Method for controlling a drivline of a vehicle

Abstract

The disclosure relates to a method for controlling a driveline (10) of a vehicle (1), wherein the driveline (10) at least comprises a transmission (13) and a clutch (12), wherein the clutch (12) is adapted to be provided between the transmission (13) and a propulsion unit (11) of the driveline (10), wherein the method comprises the steps of; predicting an imminent drive route, identifying if the imminent drive route comprises any clutch severity classification (CSC), and if the imminent drive route comprises a clutch severity classification (CSC)—estimating (103) an expected clutch temperature (Tic) dependent on at least the clutch severity classification (CSC) and one vehicle parameter (Vp), wherein, the clutch severity classification (CSC) is at least dependent on an inclination of the imminent drive route, and if (105) the expected clutch temperature (Tic) is above a clutch temperature threshold value (Tt); controlling (106) the driveline (10) in a critical heat mode, wherein in the critical heat mode the transmission (13) is controlled such that a clutch temperature increase is lower in comparison to a normal driveline control mode.

Claims

1. A method for controlling a driveline of a vehicle, wherein the driveline at least comprises a transmission and a clutch, wherein the clutch is adapted to be provided between the transmission and a propulsion unit of the driveline, wherein the method comprises the step of; predicting an imminent drive route, wherein the method further comprises the steps of; identifying if the imminent drive route comprises any clutch severity classification, and when the imminent drive route comprises a clutch severity classification; estimating an expected clutch temperature dependent on at least the clutch severity classification and one vehicle parameter, wherein, the clutch severity classification is at least dependent on an inclination of the imminent drive route, and when the expected clutch temperature is above a clutch temperature threshold value; controlling the driveline in a critical heat mode, wherein in the critical heat mode the transmission is controlled such that a clutch temperature increase is lower in comparison to a normal driveline control mode.

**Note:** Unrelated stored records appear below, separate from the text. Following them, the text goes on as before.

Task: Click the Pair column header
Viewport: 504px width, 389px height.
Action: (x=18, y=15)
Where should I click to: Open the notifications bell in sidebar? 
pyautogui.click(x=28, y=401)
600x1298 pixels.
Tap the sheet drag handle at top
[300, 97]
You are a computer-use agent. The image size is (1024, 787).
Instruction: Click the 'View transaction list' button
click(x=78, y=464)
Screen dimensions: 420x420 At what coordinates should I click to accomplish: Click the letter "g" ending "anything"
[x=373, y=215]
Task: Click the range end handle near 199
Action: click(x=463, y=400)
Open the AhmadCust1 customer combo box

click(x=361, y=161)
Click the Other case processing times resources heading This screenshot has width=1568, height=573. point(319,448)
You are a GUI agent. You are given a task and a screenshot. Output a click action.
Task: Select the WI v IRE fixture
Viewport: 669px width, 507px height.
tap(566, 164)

2. The method according to claim 1, wherein the expected clutch temperature is dependent on the clutch severity classification such that a high clutch severity classification gives a higher expected clutch temperature.

3. The method according to claim 1, wherein a steep uphill road inclination gives a high clutch severity classification, and a low uphill road inclination gives a low clutch severity classification.

4. The method according to claim 1, wherein the clutch severity classification further is dependent on the presence of any intersections and/or curves of the road during the imminent drive route, wherein an uphill road inclination in combination with at least one of an intersection and a curve of the road during the imminent driving route, increases the clutch severity classification.

5. The method according to claim 1, wherein the critical heat mode at least comprises one of; down-prioritizing gear shifts such that a current gear is used over a wider rpm interval than in the normal driveline control mode, controlling the transmission to skip gears, down-prioritizing comfort such that a gear shift of the transmission is performed with less clutch slippage than during the normal driveline control mode, controlling the clutch to only perform power cut-off shifts.

6. The method according to claim 1, wherein the estimation of the expected clutch temperature for the imminent drive route further is dependent on at least one of; traffic situation of the imminent drive route, temperature along the imminent drive route, and weather conditions of the imminent drive route.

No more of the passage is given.